Periodic orbits and observational accretion disk around a Schwarzschild-like black hole surrounded by dark matter halo
- Received Date: 2026-01-30
- Available Online: 2026-08-01
Abstract: In this work, we investigate the dynamics of periodic orbits and the properties of accretion disks around a Schwarzschild-like black hole (BH) immersed in a King-type dark matter (DM) halo. Our analysis focuses on how the presence of the King DM halo influences both the behavior of periodic orbits and the radiative characteristics of the accretion disk. We begin by examining time-like periodic geodesic orbits for various configurations characterized by different energy and angular momentum values, represented by the integers $ (z, w, v) $. Furthermore, we explore the effects of the King DM halo on time-like periodic geodesics, marginally bound orbits, and innermost stable circular orbits, thereby providing a deeper understanding of how the DM halo environment modifies the behavior of these stable orbits and timelike particle geodesics.
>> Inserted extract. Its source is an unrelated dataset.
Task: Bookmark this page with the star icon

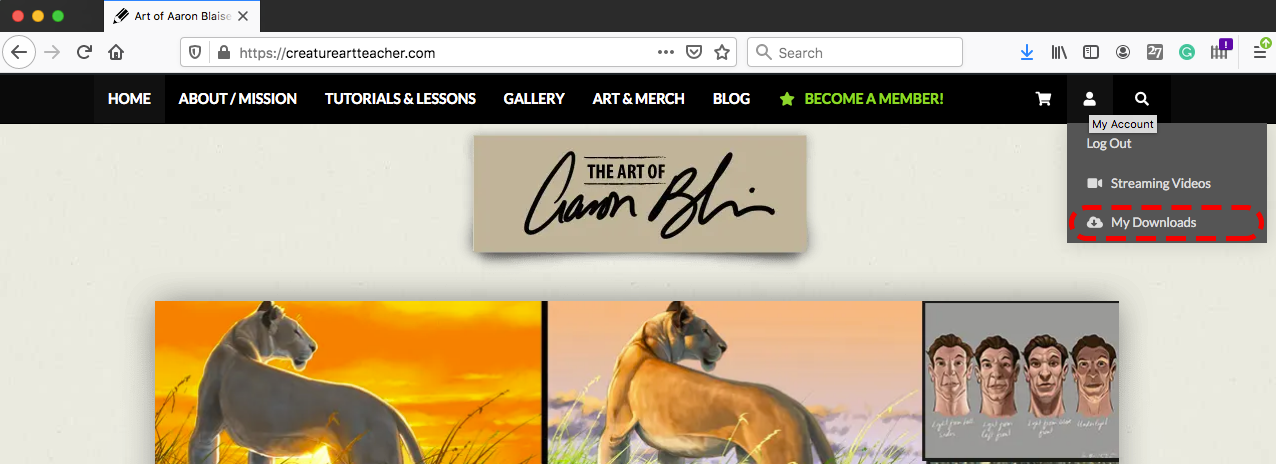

Finally, we analyze the null geodesics and the accretion disk properties by studying their direct and secondary images, redshift distributions, and radiation fluxes as observed at infinity for a range of inclination angles. This approach allows us to gain valuable insights into the spacetime geometry of a Schwarzschild-like BH within the King-type DM halo, its physical and radiative properties in the accretion disk, and the corresponding observational implications.